Why 2026 is the Best Time to Start
The barriers to entry in AI have completely disappeared. You no longer need a PhD in Mathematics to build powerful AI applications. With tools like LangChain, Hugging Face, and advanced APIs, any determined developer can become an AI engineer within 6 to 12 months.
Month 1-2: The Foundation (Python & Math)
Do not rush into neural networks. Build a rock-solid foundation first:
- Master Python: variables, loops, OOP, and data structures.
- Learn Pandas and NumPy for data manipulation.
- Brush up on basic Linear Algebra and Statistics (just enough to understand the concepts).
Month 3-4: Machine Learning Fundamentals
Before generating text or images, understand how machines learn from data. Use the Scikit-Learn library.

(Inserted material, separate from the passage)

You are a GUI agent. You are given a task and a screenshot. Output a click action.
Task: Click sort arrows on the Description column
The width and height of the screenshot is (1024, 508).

- Supervised Learning: Regression and Classification.
- Unsupervised Learning: Clustering and Dimensionality Reduction.
- Build a real project: e.g., predicting house prices based on historical data.
Month 5-6: Deep Learning & Neural Networks
This is where the magic happens. You will learn PyTorch or TensorFlow.
import torch
import torch.nn as nn
# A simple neural network
class SimpleNN(nn.Module):
def __init__(self):
super().__init__()
self.linear = nn.Linear(10, 1)
def forward(self, x):
return self.linear(x)Month 7-8: NLP and Large Language Models (LLMs)
The era of ChatGPT. Learn how to work with Transformers, fine-tune existing models, and use RAG (Retrieval-Augmented Generation) to give AI access to your private data.
Start building an AI portfolio today. A simple RAG app reading PDF files is better than 10 watched tutorials.